Important negotiating sessions devoted to the stimulus took place in congressional offices, outside public view. Rep. Henry A. Waxman (D-Beverly Hills) said he was in a meeting about the stimulus plan Tuesday night in the office of House Speaker Nancy Pelosi (D-San Francisco). Among the participants was White House Chief of Staff Rahm Emanuel.

“We had to do some hard bargaining,” Waxman said.

The abundance of private deliberations made for some comical moments.

Rep. Dave Camp (R-Mich.) was walking through the Capitol on Wednesday on his way to a public meeting in which senators and House members were supposed to hash out differences over the stimulus. As he passed the Rotunda, Camp spotted Senate Majority Leader Harry Reid (D-Nev.) holding a news conference announcing that a deal had already been struck.

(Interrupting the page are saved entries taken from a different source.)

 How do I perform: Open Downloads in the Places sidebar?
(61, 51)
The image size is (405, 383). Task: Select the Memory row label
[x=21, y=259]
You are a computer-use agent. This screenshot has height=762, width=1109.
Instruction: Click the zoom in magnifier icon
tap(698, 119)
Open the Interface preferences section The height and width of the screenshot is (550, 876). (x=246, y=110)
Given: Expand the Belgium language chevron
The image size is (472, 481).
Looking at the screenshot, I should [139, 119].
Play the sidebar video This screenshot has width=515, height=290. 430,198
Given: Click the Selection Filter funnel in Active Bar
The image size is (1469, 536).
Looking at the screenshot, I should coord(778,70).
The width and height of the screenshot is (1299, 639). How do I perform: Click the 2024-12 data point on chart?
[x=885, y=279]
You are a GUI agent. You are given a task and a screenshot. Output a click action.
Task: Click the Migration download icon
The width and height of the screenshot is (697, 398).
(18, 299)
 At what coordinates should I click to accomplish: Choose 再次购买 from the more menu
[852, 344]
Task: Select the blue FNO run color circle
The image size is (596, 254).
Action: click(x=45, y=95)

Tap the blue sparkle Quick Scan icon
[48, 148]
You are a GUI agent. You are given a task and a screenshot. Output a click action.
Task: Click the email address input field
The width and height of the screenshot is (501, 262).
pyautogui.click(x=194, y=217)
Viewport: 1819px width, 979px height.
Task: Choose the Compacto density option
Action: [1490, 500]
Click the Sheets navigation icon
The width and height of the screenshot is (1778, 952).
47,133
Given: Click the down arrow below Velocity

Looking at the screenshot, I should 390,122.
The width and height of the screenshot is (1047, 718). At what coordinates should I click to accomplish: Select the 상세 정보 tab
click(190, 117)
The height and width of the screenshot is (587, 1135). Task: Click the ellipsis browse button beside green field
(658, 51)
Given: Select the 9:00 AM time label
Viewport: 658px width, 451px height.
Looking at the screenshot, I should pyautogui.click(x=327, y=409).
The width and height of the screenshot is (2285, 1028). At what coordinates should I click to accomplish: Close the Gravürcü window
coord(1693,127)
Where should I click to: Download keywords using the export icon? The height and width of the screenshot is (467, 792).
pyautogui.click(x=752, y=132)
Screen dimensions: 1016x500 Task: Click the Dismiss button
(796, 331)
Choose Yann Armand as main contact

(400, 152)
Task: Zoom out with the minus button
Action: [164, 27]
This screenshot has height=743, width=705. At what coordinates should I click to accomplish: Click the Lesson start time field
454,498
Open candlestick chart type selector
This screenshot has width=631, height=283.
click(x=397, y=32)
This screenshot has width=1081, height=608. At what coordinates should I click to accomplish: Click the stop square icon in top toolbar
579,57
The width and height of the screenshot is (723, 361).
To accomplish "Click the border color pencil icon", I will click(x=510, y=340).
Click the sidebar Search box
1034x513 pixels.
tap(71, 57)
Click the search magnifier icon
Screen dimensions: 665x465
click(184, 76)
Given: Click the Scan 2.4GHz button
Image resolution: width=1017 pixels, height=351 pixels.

“This is the largest spending bill in the history of the United States, and I believe the public business should be done in public,” said Camp, who had been appointed to the 10-member conference committee created to reconcile differences between the two chambers.

“President Obama made that commitment repeatedly in his campaign,” he said.

Obama aides say that the president is still committed to transparency in government.

He reiterated the pledge during the transition, posting a promise on his website to “restore the American people’s trust in their government by making government more open and transparent,” and cited closed conference committee sessions as a practice ripe for overhaul.

But the White House isn’t apologizing for how the stimulus bill was handled. Given the dismal economic climate, White House aides said, the country needed a stimulus bill -- fast.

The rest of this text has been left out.